Using the Oasis MAX protocol it was observed that the parent steroid selectively eluted in the methanol fraction but the glucuronide eluted in all but the flow-through fractions, and so this protocol was not investigated further.

The ARFL protocol did not provide satisfactory results either, with the glucuronide observed to elute in the water fraction as well as the methanol fraction, which resulted in the contamination of the glucuronide with parent steroid. Therefore, this protocol was not investigated further. Finally, the use of the manufacturer’s protocol for the Certify II cartridge was examined. It was observed that the glucuronide eluted in the same fraction as the parent steroid and therefore it again could not be applied.

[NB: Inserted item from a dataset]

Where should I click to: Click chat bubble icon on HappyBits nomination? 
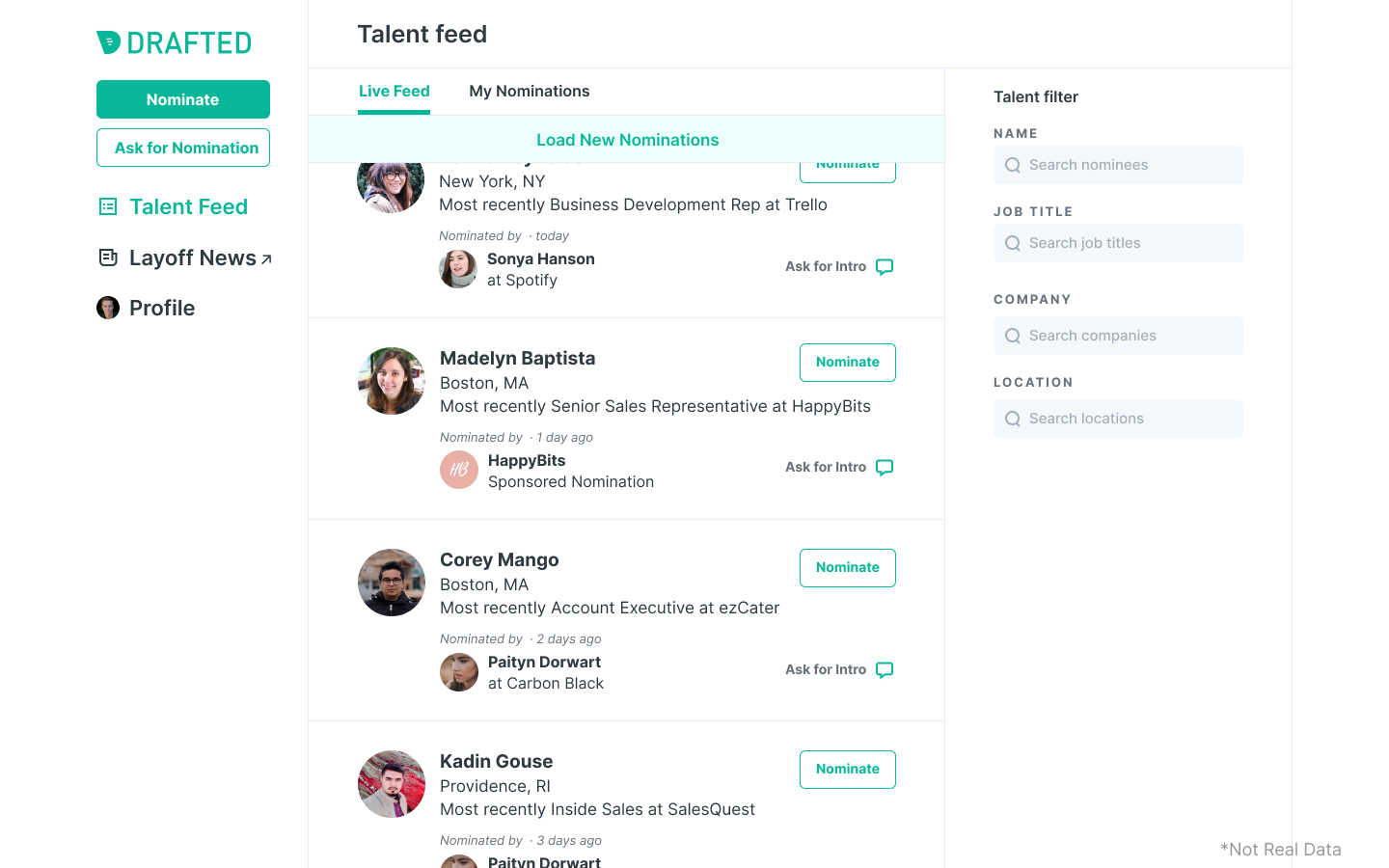point(885,468)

In summary, the Bond Elut Certify II cartridge was unable to isolate the glucuronide product cleanly, in contrast to the successful isolation of glucuronide product by the Oasis WAX cartridge.

A final test of the utility of the Oasis WAX cartridge was its effectiveness in purifying DHEA 3- glucuronide 21 (from a synthesis with DHEA 19) from a glucuronylsynthase reaction, with the reaction mixture loaded directly onto the cartridge. Using the modified Oasis WAX protocol (with the extra water wash) it was again observed that clean separation of glucuronide from parent steroid DHEA 19 was achieved, confirming its viability as the purification protocol for the glucuronylsynthase reaction. Consequently the Oasis WAX cartridge with modified protocol was used for purifying the glucuronylsynthase reaction.